(Data listing)
** Begin **

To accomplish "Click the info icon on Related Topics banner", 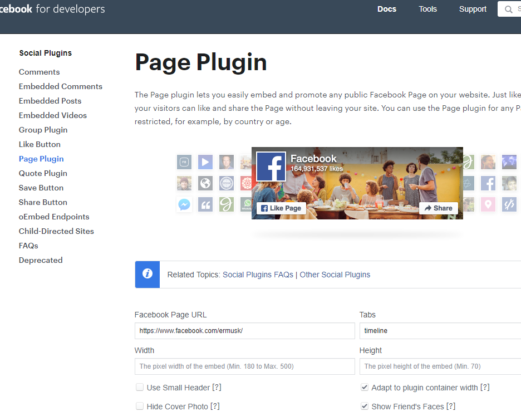I will click(146, 274).
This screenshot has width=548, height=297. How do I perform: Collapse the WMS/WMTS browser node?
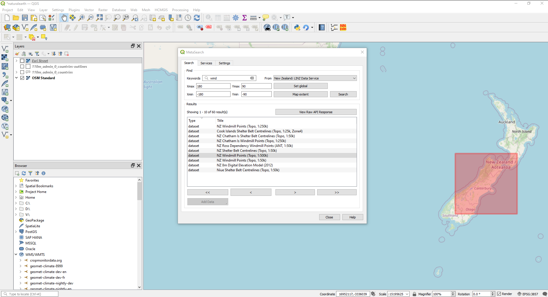[x=16, y=254]
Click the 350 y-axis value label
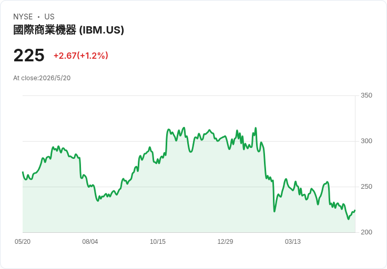 366,95
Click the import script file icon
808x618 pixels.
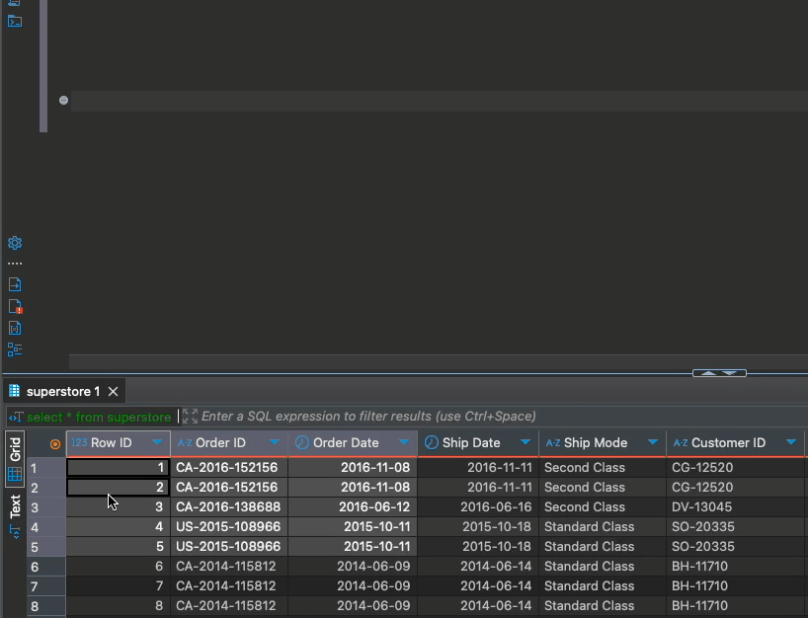[15, 284]
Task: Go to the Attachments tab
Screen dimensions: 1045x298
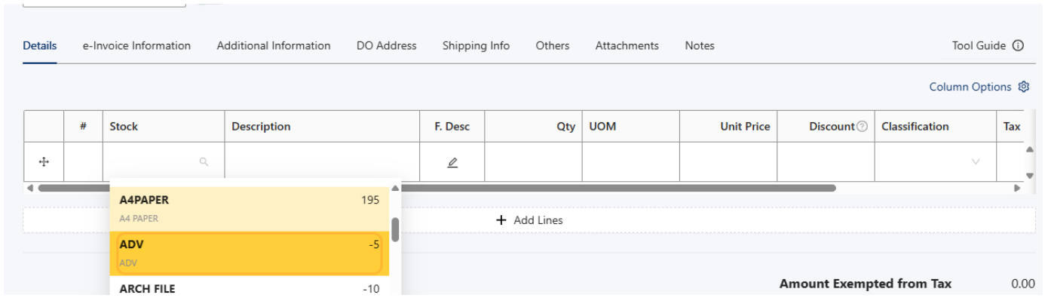Action: (x=627, y=45)
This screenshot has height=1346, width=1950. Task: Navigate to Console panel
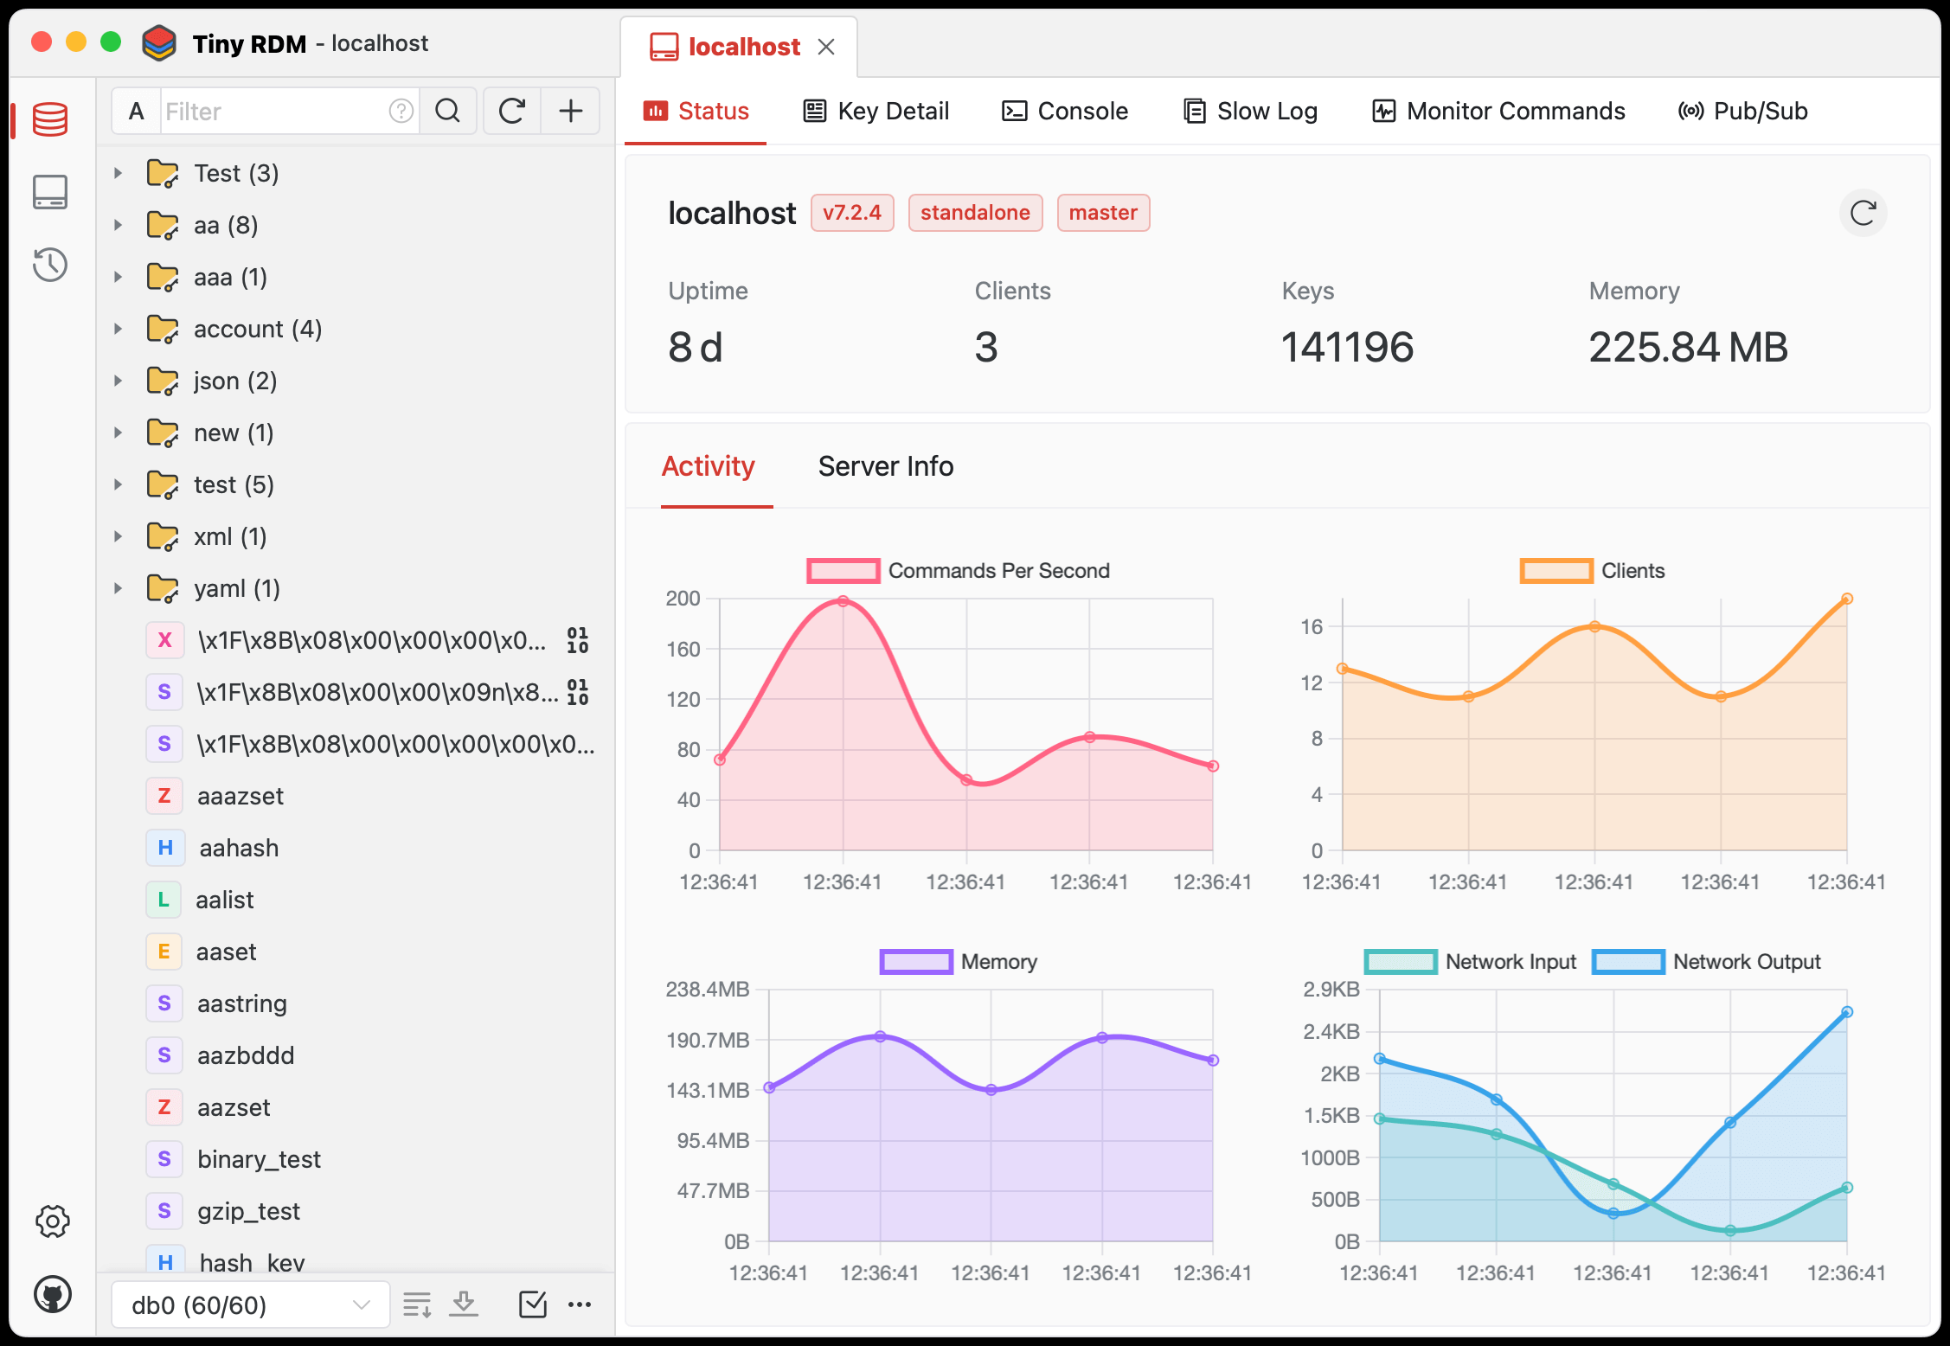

** End **

Reproduce the records word for word, starting at the line that contains "Click the 350 y-axis value label" and ending with the last line of the records. Leave the pictures out of your answer.

Click the 350 y-axis value label
 366,95
Click the import script file icon
808x618 pixels.
[15, 284]
Task: Go to the Attachments tab
Screen dimensions: 1045x298
Action: (x=627, y=45)
This screenshot has height=1346, width=1950. Task: Navigate to Console panel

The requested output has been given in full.